Segment Start: Given records

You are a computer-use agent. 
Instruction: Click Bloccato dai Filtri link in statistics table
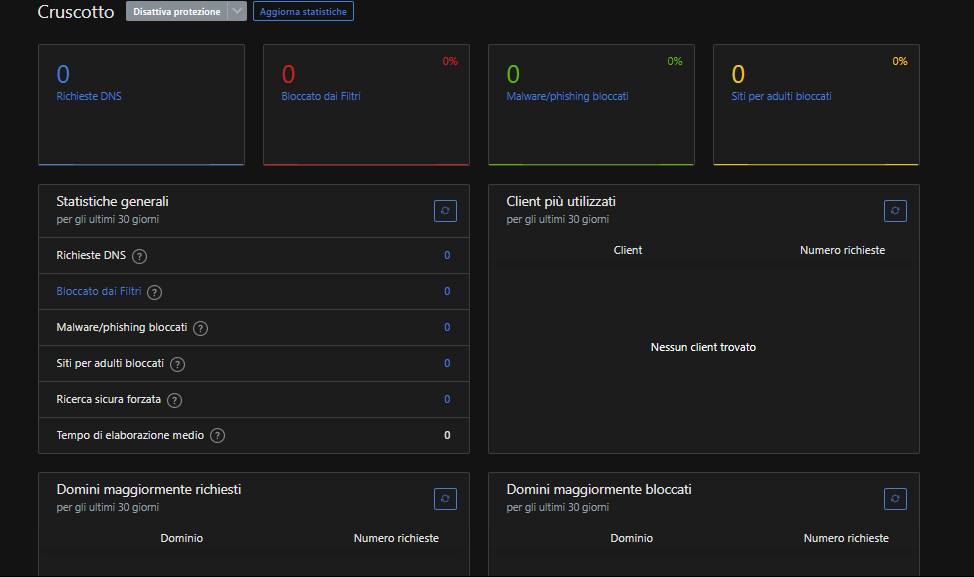99,292
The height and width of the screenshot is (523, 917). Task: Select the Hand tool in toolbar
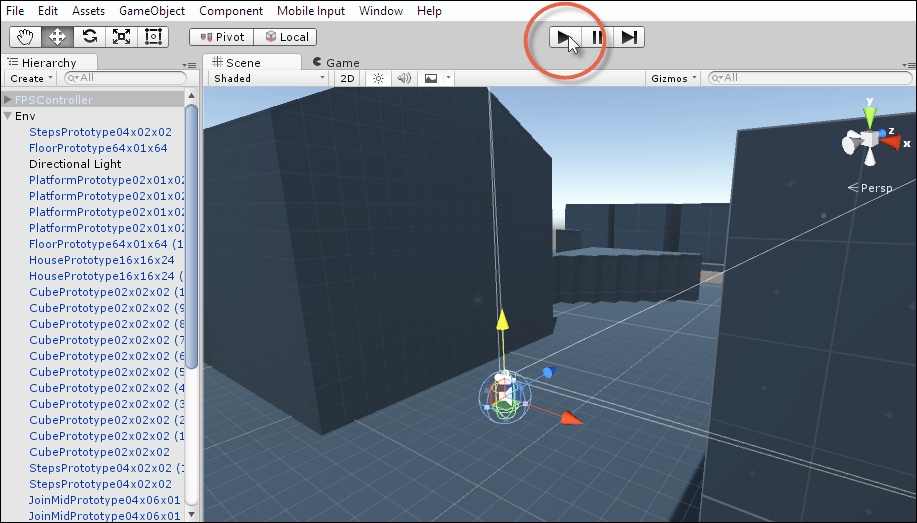tap(25, 37)
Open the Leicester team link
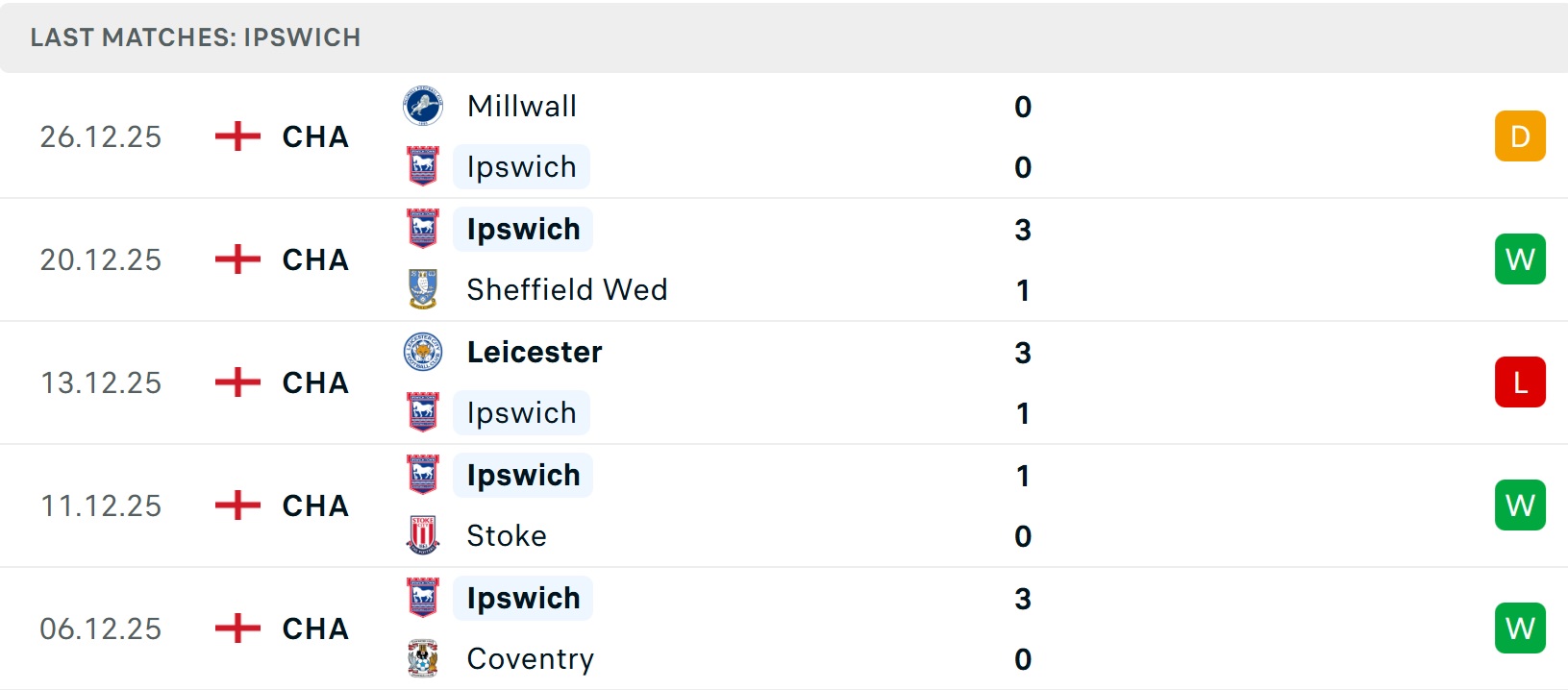1568x690 pixels. pos(535,352)
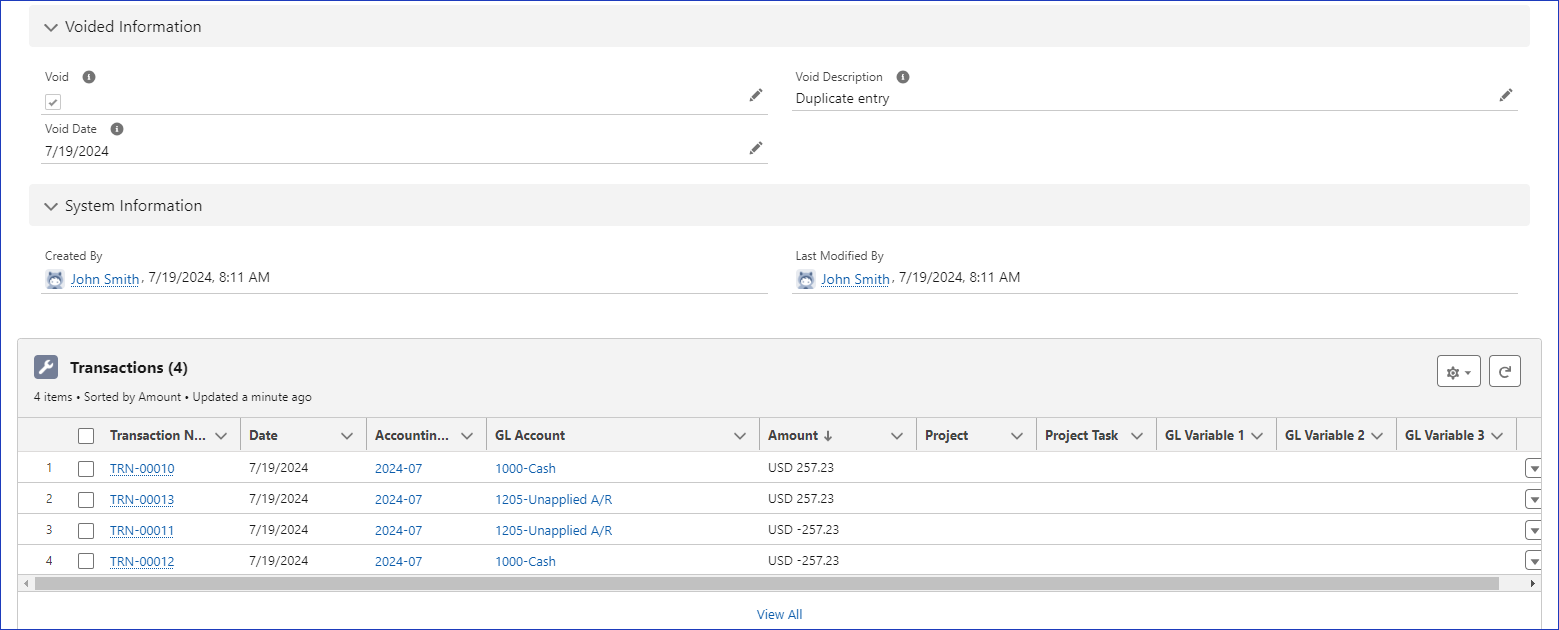Tick the checkbox for TRN-00011 row
This screenshot has height=630, width=1559.
[x=86, y=530]
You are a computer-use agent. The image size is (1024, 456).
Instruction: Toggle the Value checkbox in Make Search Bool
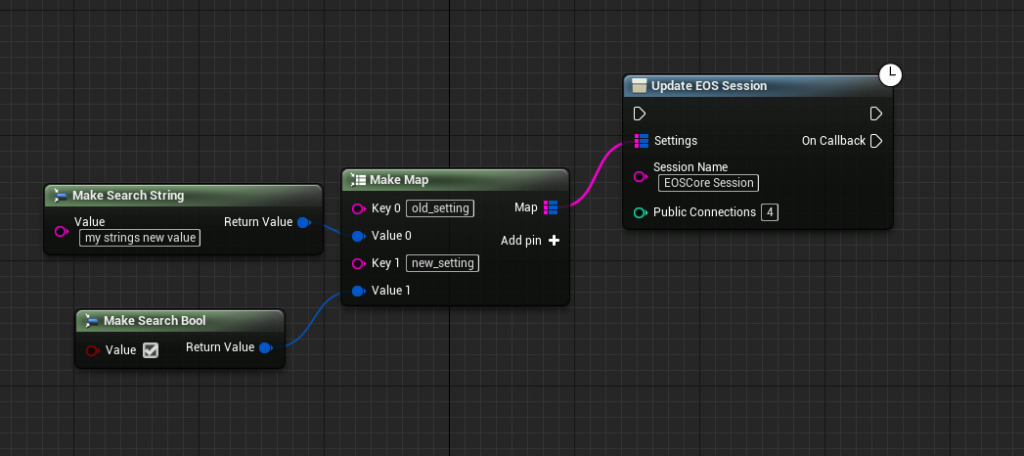pyautogui.click(x=150, y=350)
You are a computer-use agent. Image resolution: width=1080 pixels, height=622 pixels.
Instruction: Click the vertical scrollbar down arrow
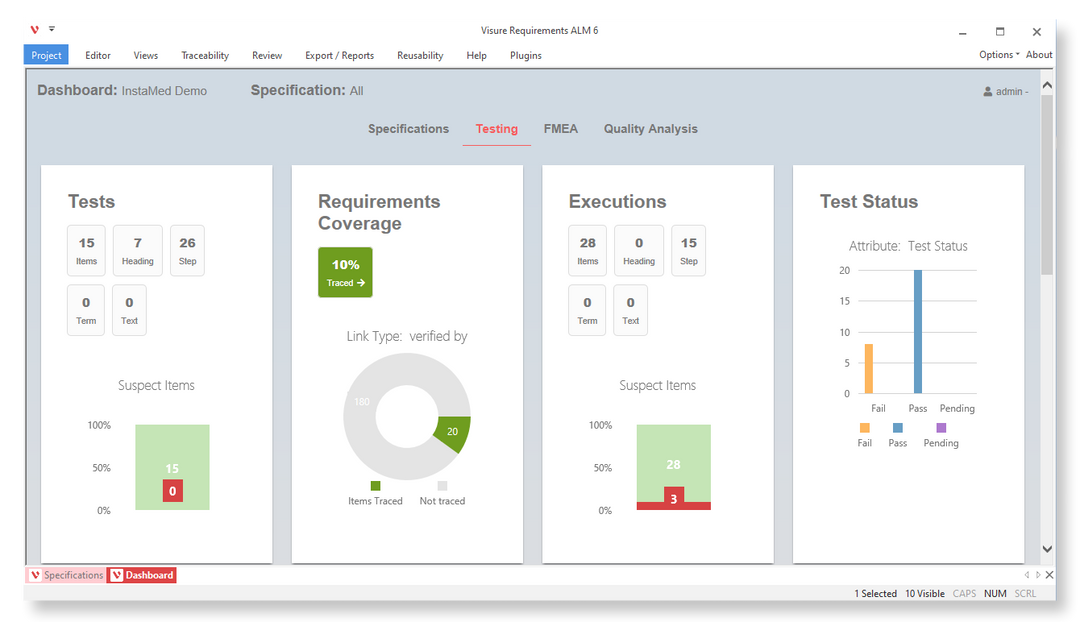pos(1047,548)
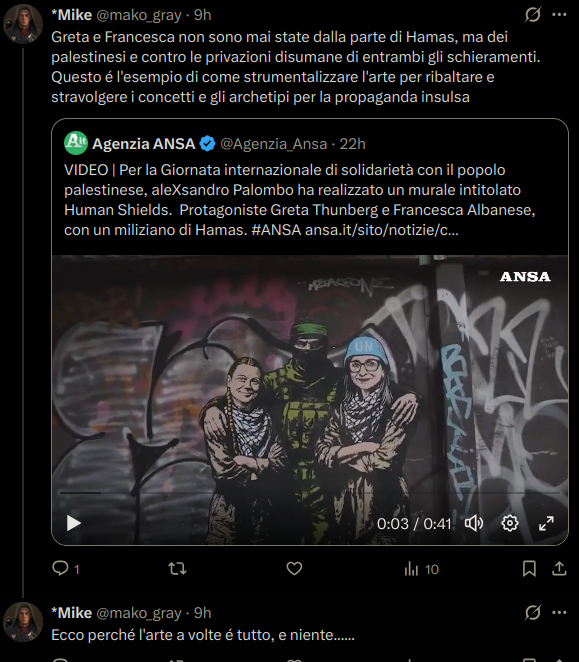Open more options on first post
This screenshot has height=662, width=579.
coord(559,15)
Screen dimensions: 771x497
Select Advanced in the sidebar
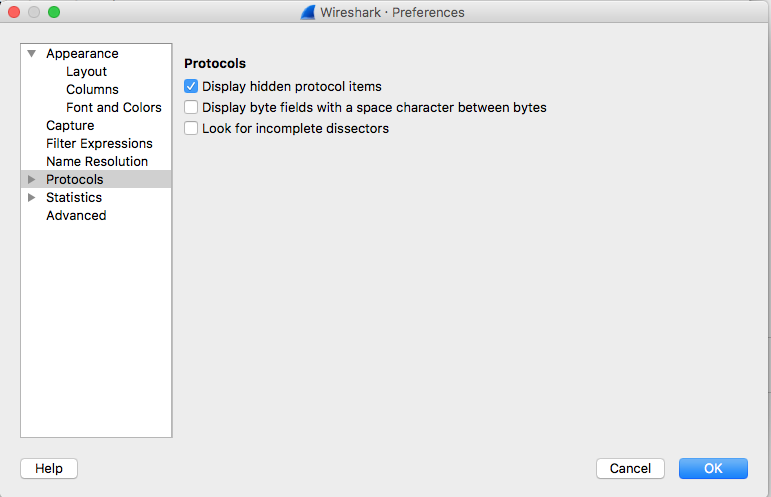(x=76, y=216)
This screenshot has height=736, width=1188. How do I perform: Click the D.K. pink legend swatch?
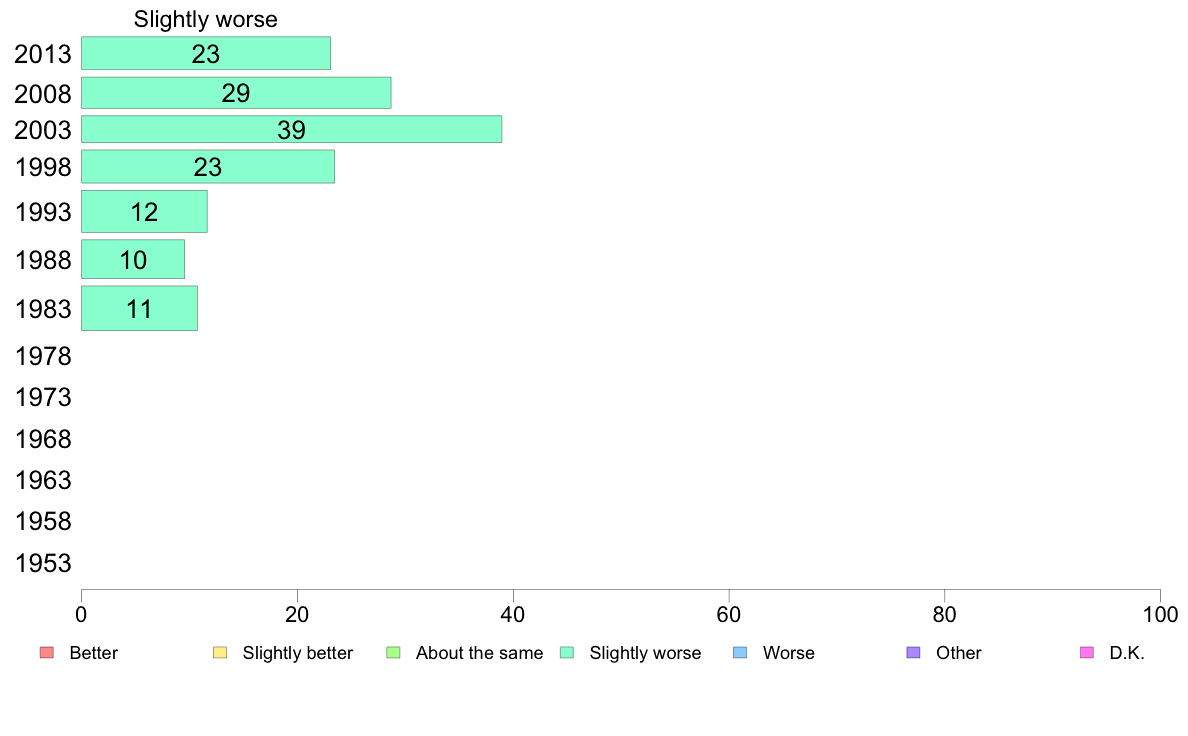click(x=1087, y=653)
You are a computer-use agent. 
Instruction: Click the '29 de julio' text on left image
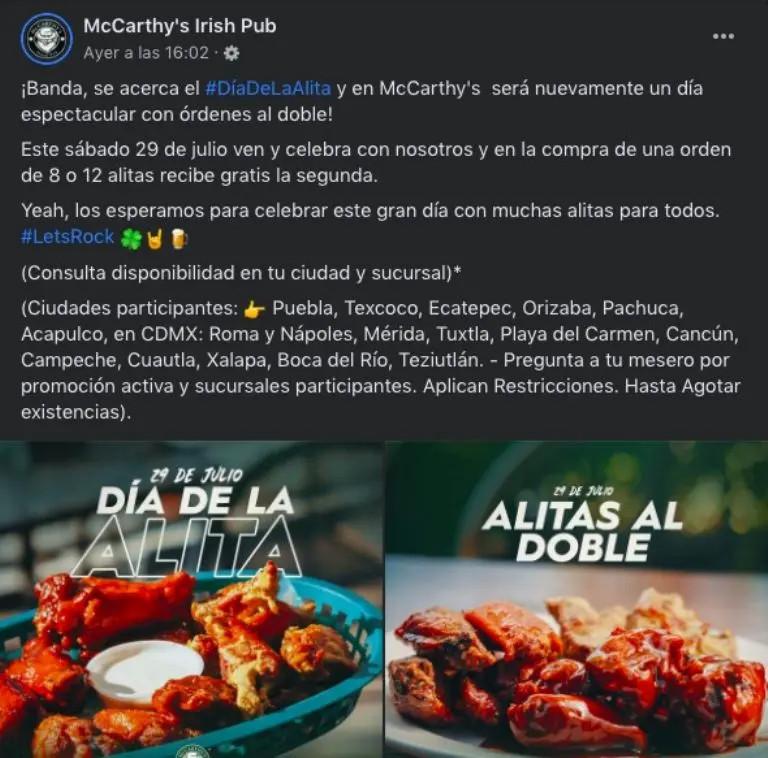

Segment End: Given records

How to complete this task.
Your answer should be each line from the preceding material in which the word "computer" occurs.

Exercise result.
You are a computer-use agent. 
You are a computer-use agent. The image size is (1024, 456).
You are a computer-use agent. Image resolution: width=1080 pixels, height=622 pixels.
You are a computer-use agent. 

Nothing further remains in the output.